ЗАДАНИЯ
(1) Воспроизведите дословно фрагмент статьи о Любиче от «29 января 1892» до «тонкая антибуржуазная сатира.» включительно.
(2) Определите, согласуются ли со статьей о Любиче утверждения (а), (б) и (в). На каждое ответьте «да» или «нет» и приведите точную цитату, которая это решает.
(а) Эрнст Любич родился 29 января 1892 года.
(б) Любич переехал в США в 1922 году.
(в) До переезда в США Любич снимал только комедии.
(3) Продолжите статью о Любиче, начав сразу после ее последнего предложения.

ИЗВЛЕЧЁННЫЙ ТЕКСТ
● ● ● ● ● ● ●
Этот выпуск «Искусства кино» собрал лучшие тексты и рецензии с сайта, новые материалы, исследующие тему (не)насилия, а также вербатимы из проекта «Мне тридцать лет» и пьесы молодых авторов.

Общество спектакля: комическое в фильмах Эрнста Любича

«Быть или не быть», Эрнст Любич, 1942

29 января 1892 года родился Эрнст Любич — немецкий и американский режиссер, классик золотого века Голливуда, создатель уникального комедийного стиля, который в англоязычном киноведении нередко именуют Lubitsch touch. Илья Верхоглядов рассуждает, на чем основывается его неповторимый юмор.

Эрнст Любич перебрался в Штаты в 1922 году, одним из первых среди европейских мастеров кино. К тому моменту в его режиссерском активе числились картины самых разных форматов: фарс, восточные сказки, костюмированные драмы. В «эмигрантский» период творчества к этому перечню присоединились мюзикл и комедия нравов, которую отличали сентиментальный любовный сюжет и тонкая антибуржуазная сатира.
● ● ● ● ● ● ●
ИСХОДНЫЕ ДАННЫЕ
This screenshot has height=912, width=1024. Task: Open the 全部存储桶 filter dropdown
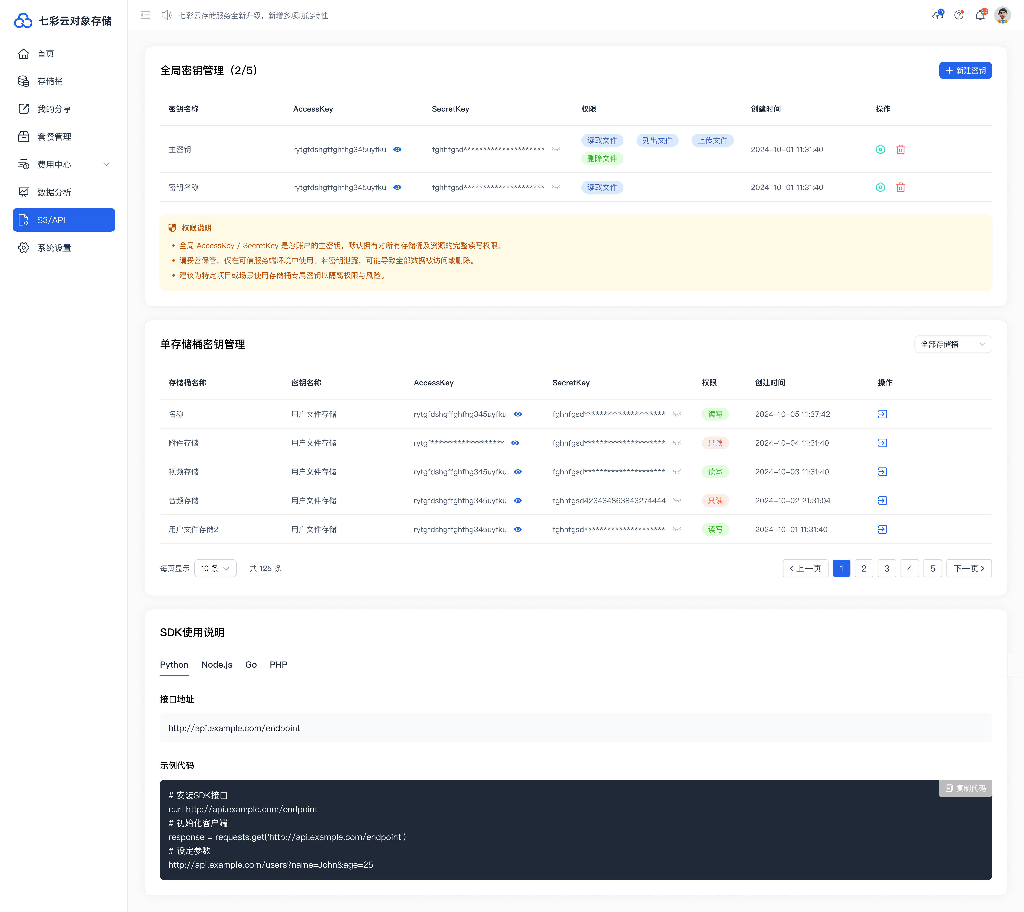tap(952, 344)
● ● ● ● ● ● ●
ОТВЕТЫ К ЗАДАНИЯМ
(1)
29 января 1892 года родился Эрнст Любич — немецкий и американский режиссер, классик золотого века Голливуда, создатель уникального комедийного стиля, который в англоязычном киноведении нередко именуют Lubitsch touch. Илья Верхоглядов рассуждает, на чем основывается его неповторимый юмор.

Эрнст Любич перебрался в Штаты в 1922 году, одним из первых среди европейских мастеров кино. К тому моменту в его режиссерском активе числились картины самых разных форматов: фарс, восточные сказки, костюмированные драмы. В «эмигрантский» период творчества к этому перечню присоединились мюзикл и комедия нравов, которую отличали сентиментальный любовный сюжет и тонкая антибуржуазная сатира.

(2)
(а) Да: «29 января 1892 года родился Эрнст Любич».
(б) Да: «Эрнст Любич перебрался в Штаты в 1922 году».
(в) Нет: «К тому моменту в его режиссерском активе числились картины самых разных форматов: фарс, восточные сказки, костюмированные драмы».

(3)
Важно заметить, что во всем этом жанровом многообразии наблюдается нечто устойчивое — интерес к салонной культуре, причем вне зависимости от ее историко-географического контекста: это могли быть современные гостиные зажиточных американцев («Небеса могут подождать»), залы французского двора времен абсолютизма («Мадам ДюБарри»), усадьбы английских аристократов эпохи Реформации («Анна Болейн»). Внимание к роскошно обставленным интерьерам и праздной жизни изнеженных богачей было обусловлено, среди прочего, эстетическими соображениями: во-первых, Любич тяготел к многофигурным постановкам с большим количеством статистов (тут очевидно влияние Макса Рейнхардта, его театрального педагога), во-вторых, питал страсть к редкой материальной фактуре (а именно — к костюмам: тут сказывается его опыт работы приказчиком в магазине текстиля). Однако рискнем предположить, что салонная культура привлекала режиссера еще и в силу антропологического интереса: строго регламентированный, иерархизированный светский мир виделся ему зоной повышенной театрализации, в которой люди, вовлекаясь в ту или иную социальную игру, (пере)изобретают свой образ, меняют личины, отказываются от истинного Я. «Ой, мне так скучно, это лицо мне так надоело! Какое лицо ты бы мне сделал, если бы у тебя был выбор?» — игриво спрашивает княгиня Свана в знаменитом фильме Любича «Ниночка» (1939). Его персонажи именно этим и занимаются: в зависимости от обстоятельств они снова и снова «делают лица», конструируют себя как зрелище.

«Ниночка», Эрнст Любич, 1939

Сразу добавим, что утрата фиксированной идентичности не вызывала у режиссера тоску по «естественному человеку» и сетование на утрату искренности и непосредственности — в повальной травестии он всего-навсего распознал мощный комедийный потенциал. Причем в наибольшей степени его интересовали моменты, когда смена масок происходила моментально, в рамках одной сцены, когда человек вдруг выпадал из придуманной роли и тут же заново в нее включался. Такое мгновенное перевоплощение можно считать сквозным комическим трюком режиссера.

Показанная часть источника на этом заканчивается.